The Power of Big Data as explained by Dr. Don Stacks at the International PR Summit – November 2018, Bali.

Looking at the advances that we’ve made in public relations and as we move toward the the notion of of a global public relations area, things are changing in terms of instead of being a media relations oriented this profession. We’ve now moved to trying to actually impact on behavior. And impact on that behavior in such a way that we create a shared social value for the constituents or the stakeholders that we have. In terms of Indonesia, I’m I have seen over the past 10 years and an increase in the sophistication of the practice of public relations. Since public relations is tied to a large degree to democracy and democratization, the movement within political affairs, the movement within corporate communication has become more than simply media relations and in government relations. The practice is extremely sophisticated it is highly competitive and from what I have seen the future students coming in are very well prepared

You don’t do research, you don’t know whether or not you’ve moved the needle, you don’t know whether or not you have made a change at all. Research has to be done in planning your campaign. If you haven’t done your research, you don’t know what your benchmarks are. If you don’t know what your benchmarks are or your baseline, you have no way of changing your strategy throughout the campaign if there’s a problem. Research in strategic communication, strategic public relations, without research it doesn’t exist. You’ve got to take the data you’ve got to create a narrative that will explain that if we spend more money to get better data, we’ll have better results and more precision. And if you truly want to get behavior change, you have to understand exactly what the topic area is, the problem area is. You have in your informational aspect communication intelligence that builds into business intelligence that builds into  production.

In the next 5 to 10 years, if you’re not working with big data, you’re probably not going to be doing a good job. We talk about the market of one, the individual market, even though we still when we look at our target audiences, we still look at them in terms of the social graphics, psychographic, variables that are there, what are what are the age levels, what groups that they belong to, what culture what religion. Now we can look within those same sort of things and we can then pick out people who are either above the average or below the average pull them out and look at them individually. Then if we’re tracking social media we can find out well who influences them. And now we’re beginning to get opinion leaders and then we can establish messages to them to say hey you should do this and it’s and and if they go ahead and retweet it or they go ahead and comment on it comes back in in the social media and it becomes what we call a third party endorsement. But it gives you the capability that deep dive into the data, and instead of having aggregated forms, percentage male percentage female larger numbers. Now we can go down to those individual sort of things and say “OK on these traits who are the top five and what are they doing” and then over time we can see how the behavior change or what the the outcome that we’re interested in changes and you would expect that maybe to do this but in the other hand it may oscillate and the big data gives you a chance to look at it and statistically test that against the assumption of no change.

What you’re looking at when you’re talking about big data, is the real time acquisition of information that you’re looking for it.

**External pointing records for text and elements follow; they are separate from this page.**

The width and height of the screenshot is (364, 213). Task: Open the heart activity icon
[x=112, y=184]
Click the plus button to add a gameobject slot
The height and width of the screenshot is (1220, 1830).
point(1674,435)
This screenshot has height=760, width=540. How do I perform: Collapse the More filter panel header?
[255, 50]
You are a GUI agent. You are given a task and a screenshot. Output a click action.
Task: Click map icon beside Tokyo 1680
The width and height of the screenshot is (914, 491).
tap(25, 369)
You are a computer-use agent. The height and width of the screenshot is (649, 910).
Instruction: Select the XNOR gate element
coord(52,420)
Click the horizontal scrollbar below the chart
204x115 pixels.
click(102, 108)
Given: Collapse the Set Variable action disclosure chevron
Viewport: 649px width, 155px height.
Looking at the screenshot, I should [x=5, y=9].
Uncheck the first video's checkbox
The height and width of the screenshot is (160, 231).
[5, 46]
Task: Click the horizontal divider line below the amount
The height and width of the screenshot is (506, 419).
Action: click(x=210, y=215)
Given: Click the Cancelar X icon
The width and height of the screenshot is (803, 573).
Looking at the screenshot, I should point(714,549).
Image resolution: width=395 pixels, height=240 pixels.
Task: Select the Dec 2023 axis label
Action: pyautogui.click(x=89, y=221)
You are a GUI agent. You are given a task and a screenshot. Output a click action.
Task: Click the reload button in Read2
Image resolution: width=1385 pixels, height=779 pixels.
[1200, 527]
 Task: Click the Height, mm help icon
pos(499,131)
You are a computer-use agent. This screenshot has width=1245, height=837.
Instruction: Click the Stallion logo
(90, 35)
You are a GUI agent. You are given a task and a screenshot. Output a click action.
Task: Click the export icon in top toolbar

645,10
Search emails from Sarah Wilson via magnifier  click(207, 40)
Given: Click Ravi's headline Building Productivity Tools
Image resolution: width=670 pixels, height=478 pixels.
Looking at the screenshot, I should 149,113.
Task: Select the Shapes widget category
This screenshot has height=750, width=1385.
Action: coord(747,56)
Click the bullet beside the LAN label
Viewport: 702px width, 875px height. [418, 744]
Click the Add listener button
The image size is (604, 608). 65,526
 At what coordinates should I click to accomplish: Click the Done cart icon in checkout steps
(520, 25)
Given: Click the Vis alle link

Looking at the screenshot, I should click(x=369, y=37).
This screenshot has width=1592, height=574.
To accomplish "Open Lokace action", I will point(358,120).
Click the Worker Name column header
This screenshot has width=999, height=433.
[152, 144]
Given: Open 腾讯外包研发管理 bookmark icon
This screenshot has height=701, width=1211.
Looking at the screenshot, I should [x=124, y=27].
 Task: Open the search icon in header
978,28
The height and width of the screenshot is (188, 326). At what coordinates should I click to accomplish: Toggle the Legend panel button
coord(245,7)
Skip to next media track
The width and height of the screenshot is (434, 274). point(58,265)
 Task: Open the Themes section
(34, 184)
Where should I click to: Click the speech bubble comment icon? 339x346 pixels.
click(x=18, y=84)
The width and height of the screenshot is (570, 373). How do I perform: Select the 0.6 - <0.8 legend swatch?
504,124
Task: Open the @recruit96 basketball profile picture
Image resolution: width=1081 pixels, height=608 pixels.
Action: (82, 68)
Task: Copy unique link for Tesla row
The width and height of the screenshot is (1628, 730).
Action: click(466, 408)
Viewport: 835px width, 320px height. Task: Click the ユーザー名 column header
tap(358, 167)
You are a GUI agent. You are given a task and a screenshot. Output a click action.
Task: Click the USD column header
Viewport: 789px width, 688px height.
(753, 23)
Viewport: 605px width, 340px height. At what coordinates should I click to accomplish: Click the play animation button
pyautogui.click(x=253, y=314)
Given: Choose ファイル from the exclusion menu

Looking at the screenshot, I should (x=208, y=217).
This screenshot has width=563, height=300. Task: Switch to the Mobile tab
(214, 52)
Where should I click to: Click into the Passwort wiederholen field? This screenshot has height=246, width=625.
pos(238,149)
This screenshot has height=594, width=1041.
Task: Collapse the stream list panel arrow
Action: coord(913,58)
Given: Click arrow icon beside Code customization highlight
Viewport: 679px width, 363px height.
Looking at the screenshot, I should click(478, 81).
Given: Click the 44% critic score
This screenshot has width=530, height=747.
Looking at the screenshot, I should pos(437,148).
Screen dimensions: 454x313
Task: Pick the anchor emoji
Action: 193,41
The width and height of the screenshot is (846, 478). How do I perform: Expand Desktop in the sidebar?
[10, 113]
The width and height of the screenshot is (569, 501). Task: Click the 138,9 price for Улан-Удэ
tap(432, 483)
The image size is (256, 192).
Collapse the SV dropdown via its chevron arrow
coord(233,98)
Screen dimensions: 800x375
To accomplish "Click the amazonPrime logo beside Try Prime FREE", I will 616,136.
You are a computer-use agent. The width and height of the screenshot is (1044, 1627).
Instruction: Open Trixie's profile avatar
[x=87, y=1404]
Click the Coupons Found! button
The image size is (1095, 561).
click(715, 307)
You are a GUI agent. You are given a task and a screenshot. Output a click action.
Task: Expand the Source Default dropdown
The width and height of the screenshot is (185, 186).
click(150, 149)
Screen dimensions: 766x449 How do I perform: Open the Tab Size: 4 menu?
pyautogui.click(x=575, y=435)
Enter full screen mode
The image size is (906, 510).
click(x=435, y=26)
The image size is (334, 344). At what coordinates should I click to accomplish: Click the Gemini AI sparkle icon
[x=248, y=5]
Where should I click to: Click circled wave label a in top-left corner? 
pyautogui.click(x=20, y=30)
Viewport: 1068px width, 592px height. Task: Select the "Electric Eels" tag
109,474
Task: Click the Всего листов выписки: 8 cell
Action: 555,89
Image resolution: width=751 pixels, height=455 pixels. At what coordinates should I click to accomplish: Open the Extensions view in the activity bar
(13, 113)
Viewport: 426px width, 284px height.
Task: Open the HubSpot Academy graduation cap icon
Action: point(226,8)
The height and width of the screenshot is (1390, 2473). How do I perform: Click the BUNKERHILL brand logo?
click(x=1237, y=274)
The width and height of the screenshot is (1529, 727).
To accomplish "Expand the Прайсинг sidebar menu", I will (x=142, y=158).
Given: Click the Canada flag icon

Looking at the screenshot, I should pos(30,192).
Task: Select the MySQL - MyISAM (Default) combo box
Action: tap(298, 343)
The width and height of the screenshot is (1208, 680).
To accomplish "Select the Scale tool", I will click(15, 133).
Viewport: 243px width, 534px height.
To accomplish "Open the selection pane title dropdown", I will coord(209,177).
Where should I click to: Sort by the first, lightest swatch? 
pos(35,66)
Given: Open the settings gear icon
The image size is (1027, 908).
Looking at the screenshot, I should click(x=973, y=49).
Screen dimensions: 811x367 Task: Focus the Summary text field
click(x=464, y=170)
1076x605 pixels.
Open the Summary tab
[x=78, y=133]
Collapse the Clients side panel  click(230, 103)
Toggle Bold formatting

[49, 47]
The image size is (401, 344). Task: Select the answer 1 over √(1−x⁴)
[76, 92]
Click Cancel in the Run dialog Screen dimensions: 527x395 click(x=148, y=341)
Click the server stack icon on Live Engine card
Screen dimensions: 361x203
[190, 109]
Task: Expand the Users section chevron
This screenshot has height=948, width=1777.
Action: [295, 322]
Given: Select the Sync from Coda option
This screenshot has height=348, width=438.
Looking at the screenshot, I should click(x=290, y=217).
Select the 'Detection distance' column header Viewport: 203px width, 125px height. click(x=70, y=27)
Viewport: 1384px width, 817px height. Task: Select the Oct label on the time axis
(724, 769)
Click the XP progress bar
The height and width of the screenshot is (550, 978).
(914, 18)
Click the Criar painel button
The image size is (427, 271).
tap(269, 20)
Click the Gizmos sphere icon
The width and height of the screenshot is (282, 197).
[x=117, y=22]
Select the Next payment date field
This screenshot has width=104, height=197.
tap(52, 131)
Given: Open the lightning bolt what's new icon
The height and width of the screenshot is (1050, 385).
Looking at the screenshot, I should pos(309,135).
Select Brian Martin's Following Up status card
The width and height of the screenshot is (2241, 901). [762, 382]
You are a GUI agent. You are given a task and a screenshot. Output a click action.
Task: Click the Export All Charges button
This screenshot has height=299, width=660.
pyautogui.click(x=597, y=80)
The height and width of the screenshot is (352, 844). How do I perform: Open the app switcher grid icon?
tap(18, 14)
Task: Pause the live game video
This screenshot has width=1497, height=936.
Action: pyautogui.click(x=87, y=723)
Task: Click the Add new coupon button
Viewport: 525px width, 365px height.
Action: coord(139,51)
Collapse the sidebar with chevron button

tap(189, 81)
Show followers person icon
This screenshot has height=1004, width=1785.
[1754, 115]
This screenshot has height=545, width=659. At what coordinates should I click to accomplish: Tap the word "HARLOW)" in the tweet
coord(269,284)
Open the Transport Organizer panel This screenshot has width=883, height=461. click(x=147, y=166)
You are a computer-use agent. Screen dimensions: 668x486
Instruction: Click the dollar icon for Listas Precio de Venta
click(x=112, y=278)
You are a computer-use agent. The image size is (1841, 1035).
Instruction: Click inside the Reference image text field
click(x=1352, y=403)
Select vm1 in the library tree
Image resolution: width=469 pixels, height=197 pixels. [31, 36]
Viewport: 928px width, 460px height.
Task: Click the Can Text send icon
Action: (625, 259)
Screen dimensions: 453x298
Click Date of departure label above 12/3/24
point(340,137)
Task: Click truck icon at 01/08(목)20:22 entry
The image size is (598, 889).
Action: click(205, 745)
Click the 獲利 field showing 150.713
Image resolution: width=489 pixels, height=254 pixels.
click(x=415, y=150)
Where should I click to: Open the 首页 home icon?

Probably you can trace it back to the first use of credit cards, and then look at grocery shopping where you’re scanning items, and every time you scan and every time you scan an item they’re taking the data and working with it. They then can tie that to the credit card that’s used to pay for it, go to the credit card company, get the demographic data and can begin to look at supply chain orientation in terms of getting products. A good example of big data uses Coca-Cola Company. And what Coca-Cola Company does is they have push button machines for fountain drinks. So you walk up to it it’s got a big Coca-Cola you push the Coca-Cola, the information goes to Coca-Cola, to their marketing area. When you after you push that button to get their entire brand sequence coming up. You push that button they get that. Once the brand comes up now we have the flavors coming up you push that. And now they know through geolocation as to where the machine is, who is using which brands and by the way if you go back they know that too. So if you go in and you choose Coca-Cola Diet Coke caffeine free lemon flavored, and you do it one two three four, you’re extremely intense you know where you’re going. On the other hand if you’re going between root beer and Coca-Cola and Sprite or something like that. You’ve got a customer that’s not as directed as they would be otherwise. Now they can then tie that into other data that may be there such as video monitoring. But right now basically all they need to know is in this geolocation and this type of restaurant or this type of booth who typically uses it, and then they can go in and say pull this add this and they can do flavor testing. They can see what do Indonesians prefer you know what if we put up Diet Coke and Coke Zero, which are they going to do. It gives them a marketing aspect. We do the same thing with big data and public relations we take that data and we put it into a predictive formula. We can now begin to predict how people are going to respond. The difference between large data and big data is the big data continually is brought in it’s infinite. With big data, we stopped at a particular point in time, so we do time series type analysis. The big data looking to see how changes occur against predicted change over time.